On the whole Bach’s keyboard works – probably more than anyone else’s – admit of a vast range of interpretations. Composers from Mozart to Stravinsky have sought to illuminate Bach’s contrapuntal complexities by re-scoring his works for expanded forces, thereby giving added dimensions of color and space to his monochromatic keyboard blueprints. Above all two of Bach’s last, greatest, and most encyclopedic works, the so-called “Goldberg Variations” and the “Art of Fugue,” call loudly for adaptations to new media, and repay such experiments richly.

Long beloved of musical connoisseurs, Bach’s “Air with Sundry Variations” won the nickname “Goldberg” thanks to Bach’s student Johann Gottlieb Goldberg, who played them to acclaim during the composer’s lifetime. The variations were later admired by Beethoven, who used them as a model for his benchmark “Diabelli” Variations. In more recent times they burst into the public eye through Glenn Gould’s breathtakingly virtuosic recordings of 1955 and 1981.
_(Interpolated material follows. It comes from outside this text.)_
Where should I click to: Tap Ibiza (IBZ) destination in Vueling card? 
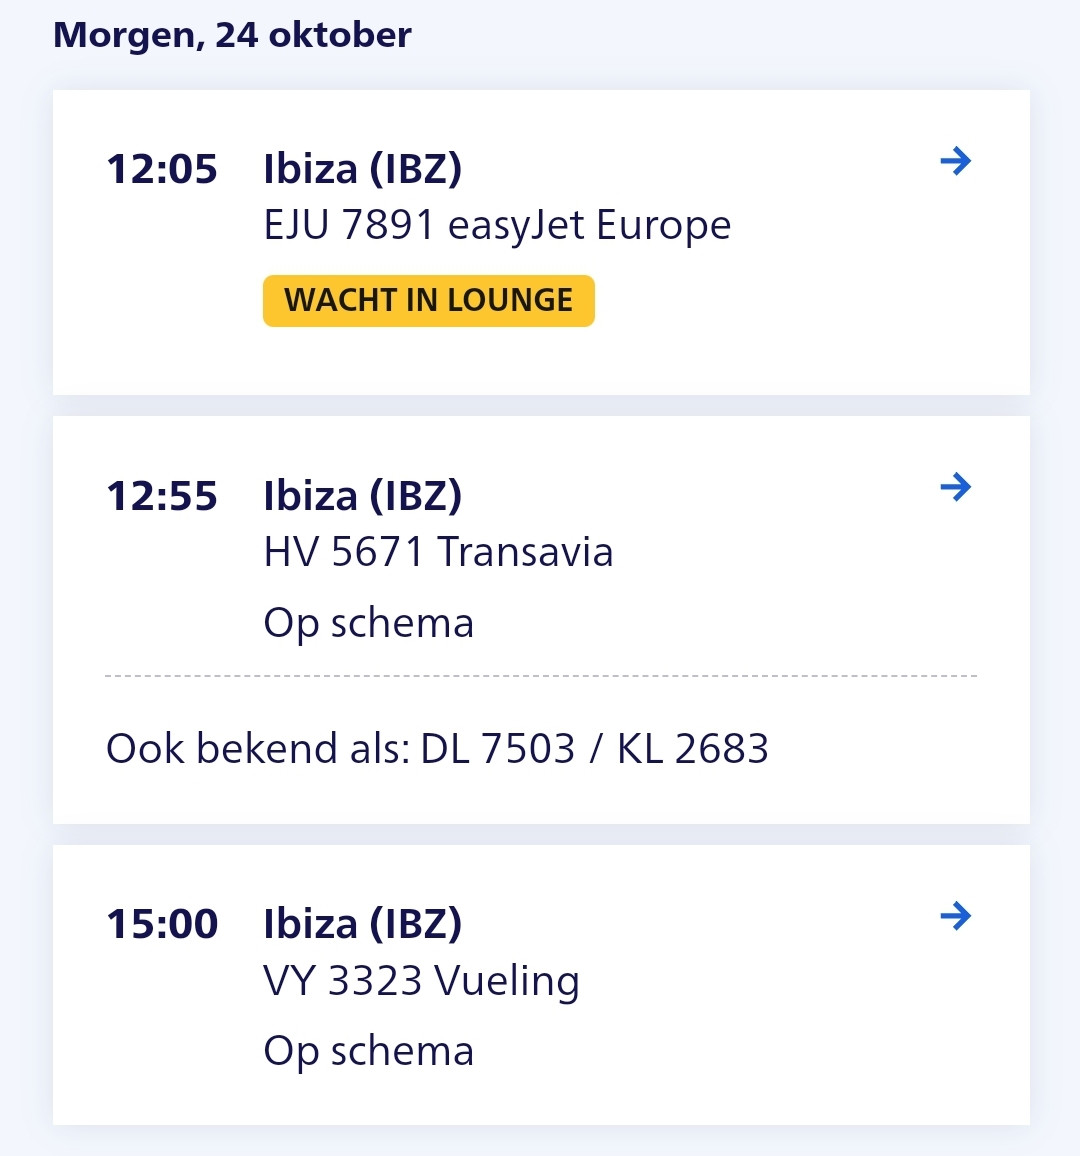362,924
The “Goldberg Variations” survey a broad sweep of compositional methods and techniques, from light song styles to learned counterpoint, from staid Renaissance-style polyphony to dazzling instrumental virtuosity. While a keyboard may suffice to bring off these many-sided compositional feats, Bach’s music gains even greater brilliance and clarity when taken up by a group of instruments that give due weight to each of the contrapuntal lines of the musical web. Perhaps no ensemble is more readily equipped to do this than the modern string quartet, whose four constituent instruments handily fit the demands of range and flexibility made by Bach’s intricate counterpoint.

Bach himself was no stranger to such reworkings. He made ensemble transcriptions of his own keyboard works, and conversely he made keyboard reductions of ensemble compositions – including those of other composers. In adapting the “Goldberg Variations” to the string quartet we follow a time-honored tradition of putting great music into the capable hands of those who love it.

Bill Cowdery

William Cowdery is a senior lecturer at Cornell University and musical director and organist of the First Congregational Church, Ithaca, NY. He has taught at Ithaca College, Colgate University, and Keuka College as performer, musicologist, and theorist. Cowdery holds a PhD from Cornell for a dissertation on the early cantatas of JS Bach and has written articles in the New Harvard Dictionary of Music and the Harvard Biographical Dictionary of Musicians (1996), as well as co-editing with Neal Zaslaw The Compleat Mozart (1999).